Adam Wiśniewski, Bartosz Jurecki, Krzysztof Lijewski, Sławomir Szmal oraz Karol Bielecki. Tych pięciu zawodników, którzy w ostatnich latach stanowili o sile kadry szczypiornistów prawdopodobnie nie ujrzymy już w koszulce z orzełkiem na piersi. Choć Tałant Dujszebajew zostawia furtkę do chwilowego powrotu każdego z nich w biało-czerwone szeregi, to taki ruch wydaje się na ten moment surrealistyczny. W wypowiedzi szkoleniowca reprezentacji Polski nie ma jednak biadolenia - jest natomiast wiara w to, że młodzi zawodnicy godnie zastąpią starych wyjadaczy.

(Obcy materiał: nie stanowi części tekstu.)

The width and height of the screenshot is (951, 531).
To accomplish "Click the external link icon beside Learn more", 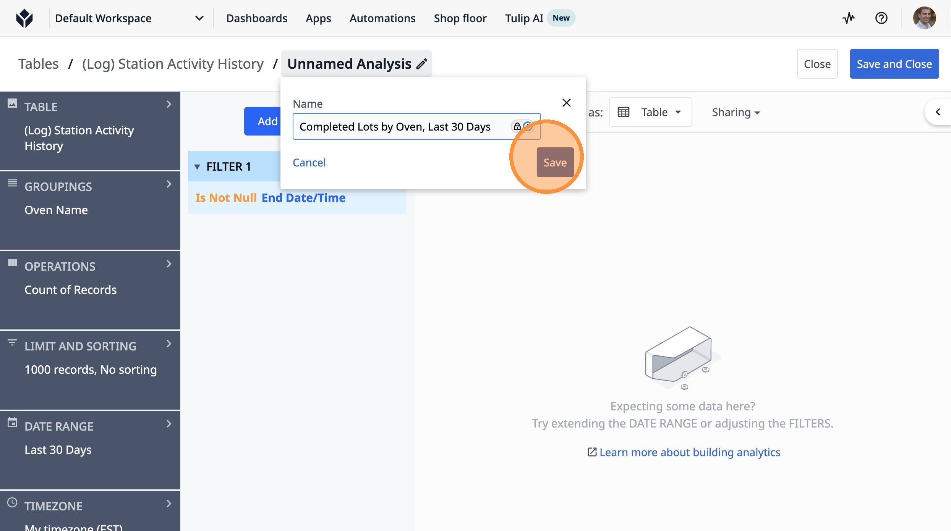I will click(x=592, y=452).
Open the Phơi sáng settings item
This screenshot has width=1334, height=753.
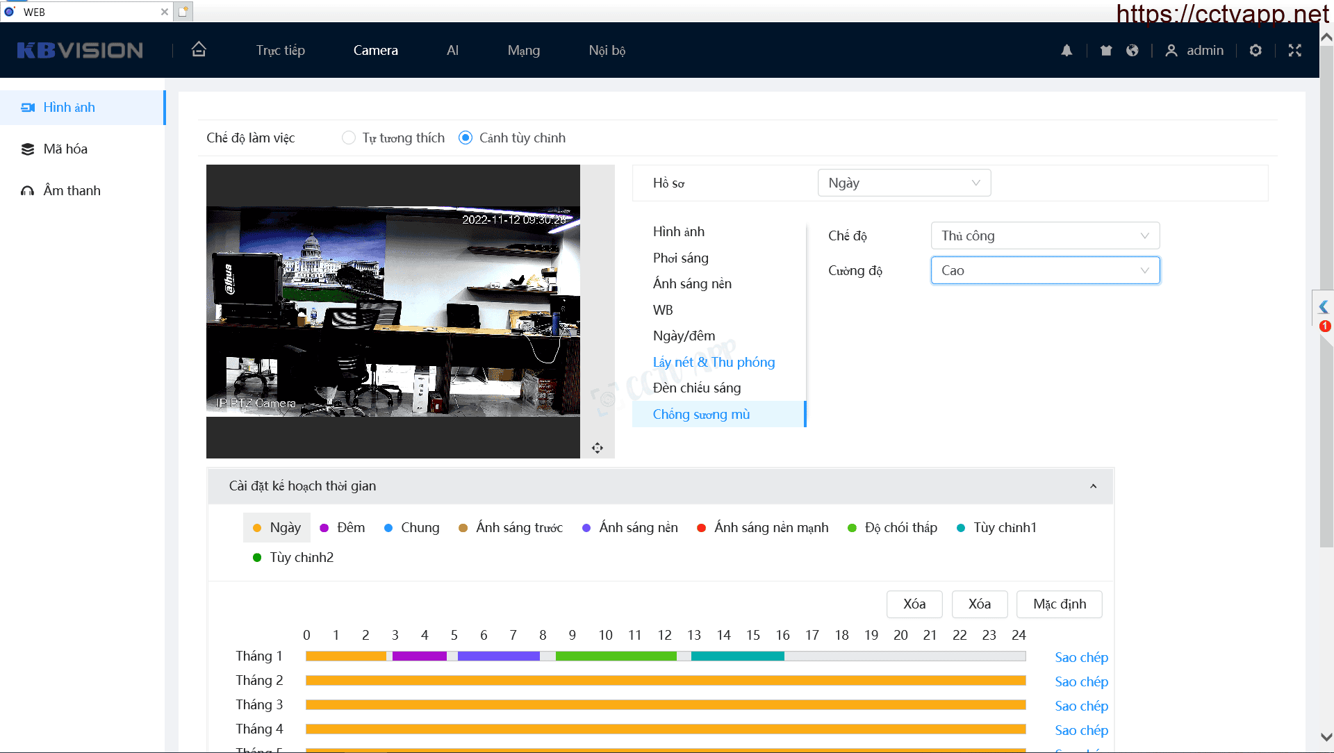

- Michael Jordan i Pele też musieli kiedyś zakończyć kariery. To samo tyczy się takich wielkich zawodników jak Tkaczyk, Jurasik czy Marcin Lijewski. To jest normalne, sportowe życie. Bielecki, Jurecki, Szmal, Lijewski, Jurkiewicz kiedyś też muszą skończyć, bo życie idzie dalej. Musimy podziękować im za wszystko co zrobili. Jeżeli będziemy mogli wykorzystać jeszcze ich doświadczenie w krótkich okresach czasu, to zrobimy to. Na dzień dzisiejszy musimy jednak robić wszystko, żebyśmy w 2020 roku mieli dobry zespół na igrzyska w Tokio, by zaprezentować się tam z jak najlepszej strony - mówi Dujszebajew w wywiadzie dla oficjalnej strony ZPRP.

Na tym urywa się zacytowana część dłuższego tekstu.